Aggregation on metric (sum) aggregation


(Refael Dakar) #1

I'm trying to filter out results of an aggregation.

This is my query:

GET _search
{
  "size": 0,
  "query": { 
    "match": 
    {
      "name": "tick_event"
    }
  },
  "aggs": {
    "all_users": {
      "terms": {
        "field": "uuid",
        "size": 0
      },
      "aggs": {
        "total_calls": {
          "sum": {
            "field":"extra.call",
            "script": "_value / 100"
          },
          "aggs": {
            "above_9999" : {
              "filter": {
                "range": {
                  "_value": {
                    "gte": 9999
                  }
                }
              }
            }
          }
        }
      }
    }
  }
}

I'm getting this error:

...
nested: AggregationInitializationException[Aggregator [total_calls] of type [sum] cannot accept sub-aggregations]
...

So I understand that it's impossible to do a sub-aggregation on a sum aggregation but how can I get what I want?

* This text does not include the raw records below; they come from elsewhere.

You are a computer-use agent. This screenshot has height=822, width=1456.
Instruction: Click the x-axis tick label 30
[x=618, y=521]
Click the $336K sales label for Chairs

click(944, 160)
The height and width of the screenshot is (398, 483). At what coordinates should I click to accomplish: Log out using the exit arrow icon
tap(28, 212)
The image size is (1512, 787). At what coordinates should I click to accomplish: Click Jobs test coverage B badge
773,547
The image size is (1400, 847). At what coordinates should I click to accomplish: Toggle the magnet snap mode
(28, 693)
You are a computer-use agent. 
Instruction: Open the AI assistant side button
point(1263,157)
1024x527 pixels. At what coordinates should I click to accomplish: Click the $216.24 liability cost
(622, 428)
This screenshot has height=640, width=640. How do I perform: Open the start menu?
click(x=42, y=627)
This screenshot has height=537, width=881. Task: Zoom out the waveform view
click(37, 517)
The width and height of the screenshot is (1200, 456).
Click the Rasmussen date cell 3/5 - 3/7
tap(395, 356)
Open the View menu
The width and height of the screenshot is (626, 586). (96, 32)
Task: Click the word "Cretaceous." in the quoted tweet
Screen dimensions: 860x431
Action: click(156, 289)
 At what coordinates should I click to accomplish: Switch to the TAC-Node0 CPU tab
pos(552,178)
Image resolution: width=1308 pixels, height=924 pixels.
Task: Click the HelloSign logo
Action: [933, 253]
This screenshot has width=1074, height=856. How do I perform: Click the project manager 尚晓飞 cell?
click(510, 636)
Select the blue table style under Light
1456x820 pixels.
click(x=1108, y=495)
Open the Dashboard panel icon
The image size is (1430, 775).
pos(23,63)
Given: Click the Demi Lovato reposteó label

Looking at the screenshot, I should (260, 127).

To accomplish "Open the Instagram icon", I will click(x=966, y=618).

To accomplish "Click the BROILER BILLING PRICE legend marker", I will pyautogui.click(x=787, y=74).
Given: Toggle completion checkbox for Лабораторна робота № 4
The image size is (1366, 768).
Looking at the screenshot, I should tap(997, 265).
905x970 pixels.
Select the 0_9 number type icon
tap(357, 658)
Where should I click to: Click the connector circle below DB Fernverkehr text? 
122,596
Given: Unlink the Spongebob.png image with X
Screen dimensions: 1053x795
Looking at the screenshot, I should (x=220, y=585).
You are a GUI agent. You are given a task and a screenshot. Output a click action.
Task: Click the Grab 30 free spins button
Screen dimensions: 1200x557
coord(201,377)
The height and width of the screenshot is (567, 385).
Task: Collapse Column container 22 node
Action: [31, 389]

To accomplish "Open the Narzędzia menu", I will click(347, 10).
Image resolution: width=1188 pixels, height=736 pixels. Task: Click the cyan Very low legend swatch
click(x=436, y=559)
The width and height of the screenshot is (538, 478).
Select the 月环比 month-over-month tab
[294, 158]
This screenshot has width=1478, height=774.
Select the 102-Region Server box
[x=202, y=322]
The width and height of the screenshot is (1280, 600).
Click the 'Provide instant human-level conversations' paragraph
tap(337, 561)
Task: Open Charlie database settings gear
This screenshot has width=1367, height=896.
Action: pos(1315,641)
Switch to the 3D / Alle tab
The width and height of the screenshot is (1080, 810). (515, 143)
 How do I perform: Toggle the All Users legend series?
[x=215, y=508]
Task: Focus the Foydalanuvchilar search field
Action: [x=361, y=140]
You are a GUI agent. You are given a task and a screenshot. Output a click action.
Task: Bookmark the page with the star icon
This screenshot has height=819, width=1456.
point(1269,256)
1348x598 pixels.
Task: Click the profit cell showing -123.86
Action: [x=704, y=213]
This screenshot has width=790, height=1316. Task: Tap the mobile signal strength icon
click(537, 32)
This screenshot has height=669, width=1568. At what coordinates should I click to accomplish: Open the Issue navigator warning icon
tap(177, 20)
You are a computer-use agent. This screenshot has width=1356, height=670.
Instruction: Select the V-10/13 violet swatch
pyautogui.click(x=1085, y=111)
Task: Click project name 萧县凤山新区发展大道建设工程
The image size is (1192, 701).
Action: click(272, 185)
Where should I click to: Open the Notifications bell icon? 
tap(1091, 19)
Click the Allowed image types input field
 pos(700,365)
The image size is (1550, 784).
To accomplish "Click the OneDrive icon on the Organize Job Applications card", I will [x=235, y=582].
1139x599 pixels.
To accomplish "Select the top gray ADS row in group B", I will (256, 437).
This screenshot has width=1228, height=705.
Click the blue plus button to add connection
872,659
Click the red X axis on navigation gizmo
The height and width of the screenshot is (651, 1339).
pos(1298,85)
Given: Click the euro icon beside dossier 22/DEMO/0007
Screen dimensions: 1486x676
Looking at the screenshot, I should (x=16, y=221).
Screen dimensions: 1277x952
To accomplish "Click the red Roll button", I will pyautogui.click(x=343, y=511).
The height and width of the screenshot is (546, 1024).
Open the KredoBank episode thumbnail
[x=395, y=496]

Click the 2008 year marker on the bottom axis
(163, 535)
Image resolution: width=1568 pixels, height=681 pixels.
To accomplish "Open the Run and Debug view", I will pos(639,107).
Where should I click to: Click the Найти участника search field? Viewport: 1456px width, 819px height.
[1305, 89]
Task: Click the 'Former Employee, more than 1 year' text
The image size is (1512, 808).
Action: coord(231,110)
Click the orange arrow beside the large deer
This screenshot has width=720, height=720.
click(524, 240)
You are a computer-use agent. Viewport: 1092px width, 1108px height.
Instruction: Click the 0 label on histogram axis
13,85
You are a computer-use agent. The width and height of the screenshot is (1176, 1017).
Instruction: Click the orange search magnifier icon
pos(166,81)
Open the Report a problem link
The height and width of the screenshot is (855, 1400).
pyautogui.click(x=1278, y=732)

(Colin Goodheart-Smithe) #2

If you want to get the sum of your extra.call field for only the documents matching your filter, try the following:

GET _search
{
  "size": 0,
  "query": {
    "match": {
      "name": "tick_event"
    }
  },
  "aggs": {
    "all_users": {
      "terms": {
        "field": "uuid",
        "size": 0
      },
      "aggs": {
        "above_9999": {
          "filter": {
            "range": {
              "_value": {
                "gte": 9999
              }
            }
          }
        },
        "aggs": {
          "total_calls": {
            "sum": {
              "field": "extra.call",
              "script": "_value / 100"
            }
          }
        }
      }
    }
  }
}

(Refael Dakar) #3

Thanks @colings86!

Are you sure this is what I need to do?
Let me explain: What I want to get is only the documents where total_calls are > 9999. I mean, i want to filter the results of the "sum" aggregation so it'll only show me those who are above 9999.

What you sent doesn't work. I'm getting:

Parse Failure [Could not find aggregator type [total_calls] in [aggs]]

I think what you meant is that I'll have the 'total_calls' aggs inside the 'above_9999'. When I ran it like that it just gave me the list of uuids (as expected) but with sum values of zero.


(Colin Goodheart-Smithe) #4

Oh sorry, I misunderstood what you were trying to do (it looks like I also have a syntax error in the JSON I sent but thats another matter :wink: )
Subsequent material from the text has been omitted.